We set off an a good march and kept this going for the 2 hours it took us to get to the banks of the River Iguacu. There were some lovely butterflies to see, there was a large grasshopper and I think it was a sort of guinea pig that scampered across our path, but other than that we saw no fauna at all threatening or otherwise.
When we got to the river bank our guide took us up to an observatory platform which overlooked a muddy area of water. At first I thought it was not very interesting but then I saw some birds flying about and catching fish etc. There seemed to be a lot of logs floating about in the muddy water. Upon closer inspection one of these “logs” started to swim and I realised that it was an alligator. There were actually some real logs in the muddy water as well, but I was not going down to find out what was a log and what was an alligator.
Then we got on a motor boat in the river which was very smooth and wide (about 1km). We went to a jetty and picked up a cameraman and a lady with a microphone and they were making some documentary for Foz television. Our guide offered us the chance to carry on down the river in kayaks. Phil and Isabelle got in one straight away, but I was not so sure after what I had seen in the muddy swamp. Whilst Phil and Isabelle were paddling happily away our boat did an about turn and went to the bank. There was another alligator waiting on the bank. This one was bigger than the others we saw and was about 5 feet long. I took some photos. The alligator must have already eaten because it didn’t seem interested in us at all.
As if that wasn’t enough excitement for a day, we then had our afternoon boat trip. This time we were going right underneath the fall and we were going to get very wet. The boat started off some distance from the falls but eventually we got there and yes we did get soaked as evidenced by the DVD. I don’t think our boat went as far into the falls as it could have and maybe that’s because it had to stay on the Brazilian side whereas the Argentina boats were able to follow round the falls with more freedom. That’s only a very minor complaint. I very much enjoyed the boat ride.
Then we got back to the hotel, had a beer at the poolside and enjoyed our meal. The meal was served buffet style and you could eat as much as you liked, which suited some of the people in our party very well! We had some last caipirinhas in the bar and then retired to bed. What a day!
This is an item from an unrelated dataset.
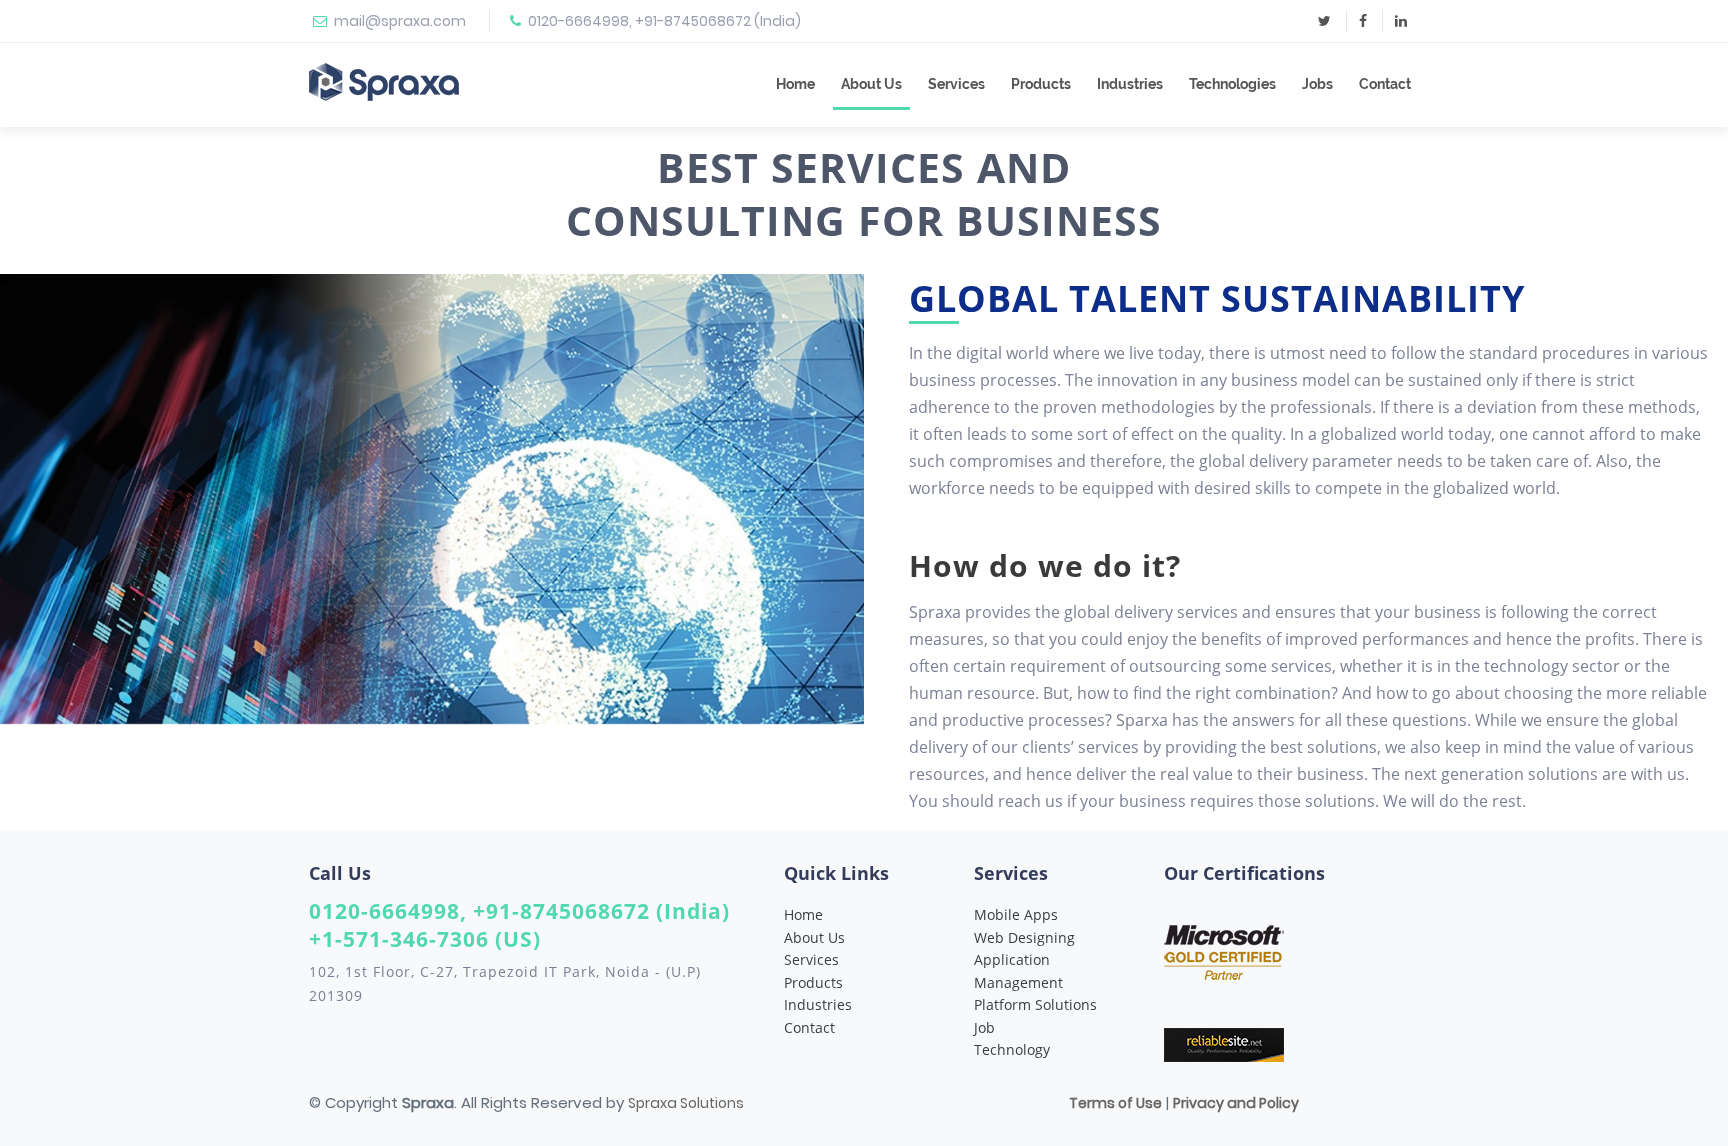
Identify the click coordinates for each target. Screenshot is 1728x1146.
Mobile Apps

This was the day we were returning home. The main issue we had to decide was where were we going to watch United v Chelsea which was the Premiership decider.
As it happened we had a long wait for our plane at Rio airport and that wait coincided with the match time. Phil and Isabelle found a restaurant at the airport who were happy to put the match on their television for us. Pam, Phil and Isa sat and enjoyed United’s 2 – 1 win, whereas I spent most of the second half pacing round the airport because I was too nervous that Chelsea might score.
After the match Isabelle left to catch her bus and we three carried on waiting at the airport for our flight. The flight back to Paris was a bit bumpy but we arrived there on time and caught our plane to Manchester. At the baggage carousel we were surprised and pleased to collect our bags which we had not seen since we left them at Foz do Iguacu. The taxi from the airport dropped Phil off at his house and when Pam and I got home we were both tired and so crashed out on the bed.
For me, I really enjoyed our visit to Brazil and yes, I would go back, particularly to Iguacu. We flew with Air France and not once was there any delay on problem with the flights and all planes left on time and arrived on time. I thought the service on the aeroplane was excellent as well. I was very pleased to see Isabelle and I hope that she enjoyed a week of relative comfort and some nice clean sheets as a change from some of the hostels she was staying in.